======== SOURCE INFORMATION ========
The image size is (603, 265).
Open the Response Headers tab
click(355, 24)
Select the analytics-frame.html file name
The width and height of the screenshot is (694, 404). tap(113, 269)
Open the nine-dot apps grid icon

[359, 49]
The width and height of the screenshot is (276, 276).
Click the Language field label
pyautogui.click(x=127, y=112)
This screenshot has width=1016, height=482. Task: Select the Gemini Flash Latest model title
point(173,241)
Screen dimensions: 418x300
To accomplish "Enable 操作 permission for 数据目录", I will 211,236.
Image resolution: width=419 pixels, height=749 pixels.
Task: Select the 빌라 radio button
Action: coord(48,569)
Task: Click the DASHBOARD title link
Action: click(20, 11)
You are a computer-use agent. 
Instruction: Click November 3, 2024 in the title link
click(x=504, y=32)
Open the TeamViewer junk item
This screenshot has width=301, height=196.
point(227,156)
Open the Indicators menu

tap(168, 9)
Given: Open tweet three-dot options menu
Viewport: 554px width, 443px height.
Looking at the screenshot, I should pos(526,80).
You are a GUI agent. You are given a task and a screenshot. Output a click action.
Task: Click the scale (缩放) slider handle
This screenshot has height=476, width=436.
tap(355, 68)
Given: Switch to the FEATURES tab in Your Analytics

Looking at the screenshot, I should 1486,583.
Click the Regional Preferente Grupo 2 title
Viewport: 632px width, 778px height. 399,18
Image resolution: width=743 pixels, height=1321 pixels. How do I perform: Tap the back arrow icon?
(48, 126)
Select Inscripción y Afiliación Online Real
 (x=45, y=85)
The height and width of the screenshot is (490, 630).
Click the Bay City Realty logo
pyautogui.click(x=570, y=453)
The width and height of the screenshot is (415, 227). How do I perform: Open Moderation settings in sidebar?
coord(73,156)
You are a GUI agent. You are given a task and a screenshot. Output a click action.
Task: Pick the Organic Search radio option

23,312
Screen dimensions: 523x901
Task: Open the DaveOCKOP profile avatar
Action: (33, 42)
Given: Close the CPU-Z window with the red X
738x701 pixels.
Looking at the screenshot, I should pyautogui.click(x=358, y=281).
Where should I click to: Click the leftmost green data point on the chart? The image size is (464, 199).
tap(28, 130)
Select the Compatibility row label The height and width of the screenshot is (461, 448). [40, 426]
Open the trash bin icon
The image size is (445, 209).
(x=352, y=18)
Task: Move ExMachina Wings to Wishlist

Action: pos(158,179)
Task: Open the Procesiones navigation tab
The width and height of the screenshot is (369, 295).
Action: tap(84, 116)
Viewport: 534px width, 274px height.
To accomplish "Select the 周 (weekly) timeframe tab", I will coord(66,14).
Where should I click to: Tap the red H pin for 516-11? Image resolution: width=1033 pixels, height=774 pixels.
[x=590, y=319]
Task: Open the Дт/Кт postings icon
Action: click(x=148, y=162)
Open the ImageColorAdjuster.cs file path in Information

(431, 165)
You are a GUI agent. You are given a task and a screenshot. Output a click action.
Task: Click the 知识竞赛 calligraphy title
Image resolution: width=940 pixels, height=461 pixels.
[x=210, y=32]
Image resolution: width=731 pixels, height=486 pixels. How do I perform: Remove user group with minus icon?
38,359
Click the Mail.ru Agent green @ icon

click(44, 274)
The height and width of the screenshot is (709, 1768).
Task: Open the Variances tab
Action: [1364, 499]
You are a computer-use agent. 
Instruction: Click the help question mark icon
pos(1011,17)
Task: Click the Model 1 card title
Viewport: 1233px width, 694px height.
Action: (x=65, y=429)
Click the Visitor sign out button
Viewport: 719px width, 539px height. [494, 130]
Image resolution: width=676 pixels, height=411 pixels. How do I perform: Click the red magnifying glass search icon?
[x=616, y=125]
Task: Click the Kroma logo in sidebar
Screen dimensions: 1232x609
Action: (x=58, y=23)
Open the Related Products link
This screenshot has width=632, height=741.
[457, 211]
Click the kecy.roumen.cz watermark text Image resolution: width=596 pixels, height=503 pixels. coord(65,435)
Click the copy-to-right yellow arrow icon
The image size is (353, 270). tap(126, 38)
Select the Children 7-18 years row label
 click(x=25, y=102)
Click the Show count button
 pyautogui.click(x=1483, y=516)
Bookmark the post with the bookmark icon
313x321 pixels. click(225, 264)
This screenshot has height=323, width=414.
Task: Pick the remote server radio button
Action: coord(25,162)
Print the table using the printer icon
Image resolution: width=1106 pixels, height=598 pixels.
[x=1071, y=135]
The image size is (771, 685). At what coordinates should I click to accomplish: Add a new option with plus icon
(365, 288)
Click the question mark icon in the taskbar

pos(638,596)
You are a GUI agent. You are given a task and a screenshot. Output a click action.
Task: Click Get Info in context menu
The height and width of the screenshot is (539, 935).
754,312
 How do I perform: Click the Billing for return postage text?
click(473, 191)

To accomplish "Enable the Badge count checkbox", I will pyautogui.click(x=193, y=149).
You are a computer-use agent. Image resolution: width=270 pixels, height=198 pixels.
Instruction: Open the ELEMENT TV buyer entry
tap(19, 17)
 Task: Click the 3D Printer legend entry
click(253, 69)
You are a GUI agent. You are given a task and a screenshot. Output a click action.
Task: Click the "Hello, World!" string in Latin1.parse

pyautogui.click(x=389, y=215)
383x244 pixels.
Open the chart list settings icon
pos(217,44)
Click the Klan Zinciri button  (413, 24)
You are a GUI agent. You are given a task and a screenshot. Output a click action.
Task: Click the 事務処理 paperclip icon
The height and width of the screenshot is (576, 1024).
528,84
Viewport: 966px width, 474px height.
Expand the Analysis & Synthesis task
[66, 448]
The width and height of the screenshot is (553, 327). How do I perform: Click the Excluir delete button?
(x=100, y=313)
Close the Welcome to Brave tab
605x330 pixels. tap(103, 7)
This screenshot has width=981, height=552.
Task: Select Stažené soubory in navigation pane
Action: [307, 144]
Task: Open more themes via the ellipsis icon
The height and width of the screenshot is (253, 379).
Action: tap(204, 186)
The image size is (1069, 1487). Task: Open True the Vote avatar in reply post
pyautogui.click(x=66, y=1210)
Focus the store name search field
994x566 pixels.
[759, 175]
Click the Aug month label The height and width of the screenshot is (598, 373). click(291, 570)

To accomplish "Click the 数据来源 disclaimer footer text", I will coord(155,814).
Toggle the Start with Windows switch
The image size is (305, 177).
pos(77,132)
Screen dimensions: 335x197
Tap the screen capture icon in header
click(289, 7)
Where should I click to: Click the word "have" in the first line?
========
(TASK): Nothing in the records may be dropped; reproduce them exactly.

(TASK ANSWER):
The image size is (603, 265).
Open the Response Headers tab
click(355, 24)
Select the analytics-frame.html file name
The width and height of the screenshot is (694, 404). tap(113, 269)
Open the nine-dot apps grid icon

[359, 49]
The width and height of the screenshot is (276, 276).
Click the Language field label
pyautogui.click(x=127, y=112)
This screenshot has width=1016, height=482. Task: Select the Gemini Flash Latest model title
point(173,241)
Screen dimensions: 418x300
To accomplish "Enable 操作 permission for 数据目录", I will 211,236.
Image resolution: width=419 pixels, height=749 pixels.
Task: Select the 빌라 radio button
Action: coord(48,569)
Task: Click the DASHBOARD title link
Action: click(20, 11)
You are a computer-use agent. 
Instruction: Click November 3, 2024 in the title link
click(x=504, y=32)
Open the TeamViewer junk item
This screenshot has width=301, height=196.
point(227,156)
Open the Indicators menu

tap(168, 9)
Given: Open tweet three-dot options menu
Viewport: 554px width, 443px height.
Looking at the screenshot, I should pos(526,80).
You are a GUI agent. You are given a task and a screenshot. Output a click action.
Task: Click the scale (缩放) slider handle
This screenshot has height=476, width=436.
tap(355, 68)
Given: Switch to the FEATURES tab in Your Analytics

Looking at the screenshot, I should 1486,583.
Click the Regional Preferente Grupo 2 title
Viewport: 632px width, 778px height. 399,18
Image resolution: width=743 pixels, height=1321 pixels. How do I perform: Tap the back arrow icon?
(48, 126)
Select Inscripción y Afiliación Online Real
 (x=45, y=85)
The height and width of the screenshot is (490, 630).
Click the Bay City Realty logo
pyautogui.click(x=570, y=453)
The width and height of the screenshot is (415, 227). How do I perform: Open Moderation settings in sidebar?
coord(73,156)
You are a GUI agent. You are given a task and a screenshot. Output a click action.
Task: Pick the Organic Search radio option

23,312
Screen dimensions: 523x901
Task: Open the DaveOCKOP profile avatar
Action: (33, 42)
Given: Close the CPU-Z window with the red X
738x701 pixels.
Looking at the screenshot, I should pyautogui.click(x=358, y=281).
Where should I click to: Click the leftmost green data point on the chart? The image size is (464, 199).
tap(28, 130)
Select the Compatibility row label The height and width of the screenshot is (461, 448). [40, 426]
Open the trash bin icon
The image size is (445, 209).
(x=352, y=18)
Task: Move ExMachina Wings to Wishlist

Action: pos(158,179)
Task: Open the Procesiones navigation tab
The width and height of the screenshot is (369, 295).
Action: tap(84, 116)
Viewport: 534px width, 274px height.
To accomplish "Select the 周 (weekly) timeframe tab", I will coord(66,14).
Where should I click to: Tap the red H pin for 516-11? Image resolution: width=1033 pixels, height=774 pixels.
[x=590, y=319]
Task: Open the Дт/Кт postings icon
Action: click(x=148, y=162)
Open the ImageColorAdjuster.cs file path in Information

(431, 165)
You are a GUI agent. You are given a task and a screenshot. Output a click action.
Task: Click the 知识竞赛 calligraphy title
Image resolution: width=940 pixels, height=461 pixels.
[x=210, y=32]
Image resolution: width=731 pixels, height=486 pixels. How do I perform: Remove user group with minus icon?
38,359
Click the Mail.ru Agent green @ icon

click(44, 274)
The height and width of the screenshot is (709, 1768).
Task: Open the Variances tab
Action: [1364, 499]
You are a computer-use agent. 
Instruction: Click the help question mark icon
pos(1011,17)
Task: Click the Model 1 card title
Viewport: 1233px width, 694px height.
Action: (x=65, y=429)
Click the Visitor sign out button
Viewport: 719px width, 539px height. [494, 130]
Image resolution: width=676 pixels, height=411 pixels. How do I perform: Click the red magnifying glass search icon?
[x=616, y=125]
Task: Click the Kroma logo in sidebar
Screen dimensions: 1232x609
Action: (x=58, y=23)
Open the Related Products link
This screenshot has width=632, height=741.
[457, 211]
Click the kecy.roumen.cz watermark text Image resolution: width=596 pixels, height=503 pixels. coord(65,435)
Click the copy-to-right yellow arrow icon
The image size is (353, 270). tap(126, 38)
Select the Children 7-18 years row label
 click(x=25, y=102)
Click the Show count button
 pyautogui.click(x=1483, y=516)
Bookmark the post with the bookmark icon
313x321 pixels. click(225, 264)
This screenshot has height=323, width=414.
Task: Pick the remote server radio button
Action: coord(25,162)
Print the table using the printer icon
Image resolution: width=1106 pixels, height=598 pixels.
[x=1071, y=135]
The image size is (771, 685). At what coordinates should I click to accomplish: Add a new option with plus icon
(365, 288)
Click the question mark icon in the taskbar

pos(638,596)
You are a GUI agent. You are given a task and a screenshot. Output a click action.
Task: Click Get Info in context menu
The height and width of the screenshot is (539, 935).
754,312
 How do I perform: Click the Billing for return postage text?
click(473, 191)

To accomplish "Enable the Badge count checkbox", I will pyautogui.click(x=193, y=149).
You are a computer-use agent. Image resolution: width=270 pixels, height=198 pixels.
Instruction: Open the ELEMENT TV buyer entry
tap(19, 17)
 Task: Click the 3D Printer legend entry
click(253, 69)
You are a GUI agent. You are given a task and a screenshot. Output a click action.
Task: Click the "Hello, World!" string in Latin1.parse

pyautogui.click(x=389, y=215)
383x244 pixels.
Open the chart list settings icon
pos(217,44)
Click the Klan Zinciri button  (413, 24)
You are a GUI agent. You are given a task and a screenshot. Output a click action.
Task: Click the 事務処理 paperclip icon
The height and width of the screenshot is (576, 1024).
528,84
Viewport: 966px width, 474px height.
Expand the Analysis & Synthesis task
[66, 448]
The width and height of the screenshot is (553, 327). How do I perform: Click the Excluir delete button?
(x=100, y=313)
Close the Welcome to Brave tab
605x330 pixels. tap(103, 7)
This screenshot has width=981, height=552.
Task: Select Stažené soubory in navigation pane
Action: [307, 144]
Task: Open more themes via the ellipsis icon
The height and width of the screenshot is (253, 379).
Action: tap(204, 186)
The image size is (1069, 1487). Task: Open True the Vote avatar in reply post
pyautogui.click(x=66, y=1210)
Focus the store name search field
994x566 pixels.
[759, 175]
Click the Aug month label The height and width of the screenshot is (598, 373). click(291, 570)

To accomplish "Click the 数据来源 disclaimer footer text", I will coord(155,814).
Toggle the Start with Windows switch
The image size is (305, 177).
pos(77,132)
Screen dimensions: 335x197
Tap the screen capture icon in header
click(289, 7)
Where should I click to: Click the word "have" in the first line?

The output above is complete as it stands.